Antiproliferative effects of GnRH agonists: prospects and problems for cancer therapy

Abstract

Gonadotropin-releasing hormone (GnRH) receptor activation has been demonstrated to inhibit cell proliferation in vitro and in vivo. These effects are dependent on the degree of receptor expression and the intracellular signaling protein milieu. The physiological and pathophysiological relevance is largely undefined, and its potential for exploitation in the treatment of specific malignancies is the subject of ongoing investigations. GnRH receptors are expressed in embryonic, juvenile and adult tissues, including brain, pituitary, gonads, accessory reproductive organs and placenta. The levels of receptor expression vary, from high in pituitary gonadotropes to low in peripheral tissues, although quantification of functional receptor protein has been determined in relatively few cell types.
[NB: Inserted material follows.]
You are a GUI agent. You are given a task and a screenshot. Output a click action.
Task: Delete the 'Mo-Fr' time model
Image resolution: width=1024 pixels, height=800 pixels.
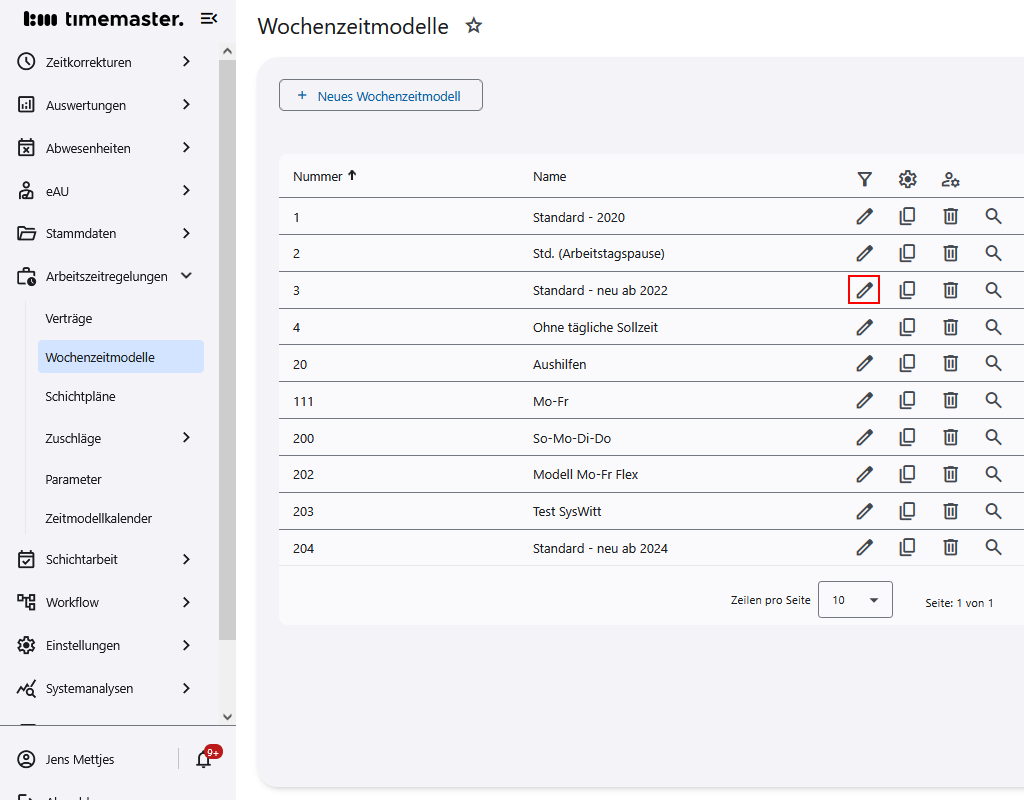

Roles for GnRH receptor signaling at different stages of animal development and its influence on reproductive health remain largely unexplored, except in cases of hereditary hypogonadal infertility. In addition to regulating hormone secretion, GnRH is postulated to act as a chemokine or a growth- and differentiation-inducing factor. Hence, receptor activation may influence the function of neuronal networks in the brain and the maturation of reproductive tissue epithelia. GnRH may also potentially influence the biology of cancerous cells in reproductive tissue since receptor activation may signal terminal differentiation, cell cycle arrest or apoptosis. In this context, the cell surface expression of GnRH receptor is important since it influences the intensity of intracellular signaling, and correlates with the ability to inhibit proliferation in transformed cells in vitro. Here, we review data on the effects of GnRH agonists on cell proliferation and apoptosis, and put forward hypotheses for investigation to determine whether the GnRH receptor acts as a tumor suppressor in neuroendocrine or epithelial cells.